KiBiz-Reform und Rücktritt der Familienministerin: Outlaw-Geschäftsführerin Susanne Wolff im Kurzinterview
Josefine Paul ist zurückgetreten. Als zuständige Ministerin war sie maßgeblich für die KiBiz-Reform verantwortlich. Die Inhalte der Reform wurden vor allem von Fachakteuren kontrovers diskutiert und hinterfragt. Gerade für freie Träger der Kinder- und Jugendhilfe stellte die Reform neue Hürden auf. Eine in Form weiterer finanzieller Engpässe. Als unmittelbare Reaktion auf das Ereignis hat Ulrike Feierabend, Leitung Marketing/Kommunikation, ein Kurzinterview mit Susanne Wolff, Geschäftsführerin der Outlaw gGmbH, geführt.
Susanne, der Rücktritt von Ministerin Paul hat nicht alle überrascht. Wie bewertest du dieses Ereignis mit Blick auf die KiBiz-Reform?
SW: Der Rücktritt sorgt zunächst für Unsicherheit – und davon haben die Kitas in NRW ohnehin genug. Gleichzeitig eröffnet er aber die Chance, die KiBiz‑Reform noch einmal grundsätzlich zu überdenken.

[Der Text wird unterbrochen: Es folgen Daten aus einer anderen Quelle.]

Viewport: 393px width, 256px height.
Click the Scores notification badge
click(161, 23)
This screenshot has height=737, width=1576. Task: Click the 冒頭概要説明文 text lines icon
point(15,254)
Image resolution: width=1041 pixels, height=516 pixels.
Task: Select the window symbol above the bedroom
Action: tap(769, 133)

Wir brauchen keine kosmetischen Korrekturen, sondern eine echte strukturelle Neuaufstellung. Vielleicht ist dies die Chance für einen neuen offenen Dialog.
Was heißt das konkret?
SW: Die Reform war in ihrer bisherigen Form nicht geeignet, die massiven Herausforderungen im System zu lösen. Die Finanzierung bleibt unzureichend, kleine Einrichtungen stehen vor dem Aus, und die geplanten Kern‑ und Randzeiten hätten die Realität vieler Familien ignoriert. Kurzum: Die notwendigen Maßnahmen zum Erhalt einer pädagogisch hochwertigen Kinderbetreuung lassen sich so nicht umsetzen. Jetzt besteht die Möglichkeit, diese Punkte neu zu bewerten und zu verhandeln – und zwar gemeinsam mit der Praxis.
Viele Träger sprechen von einer „dramatischen Lage“ in den Kitas. Teilst du diese Einschätzung?
SW: Absolut. Wir erleben täglich, wie angespannt die Situation ist: Sinkende Kinderzahlen, steigende Anforderungen, fehlende Planungssicherheit. Die Einrichtungen arbeiten am Limit. Das System hält nur, weil Fachkräfte und Träger über ihre Grenzen gehen. Langfristig funktioniert das nicht. Wir benötigen sichere Rahmenbedingungen, um eine zukunftsfähige Strategie zu entwickeln.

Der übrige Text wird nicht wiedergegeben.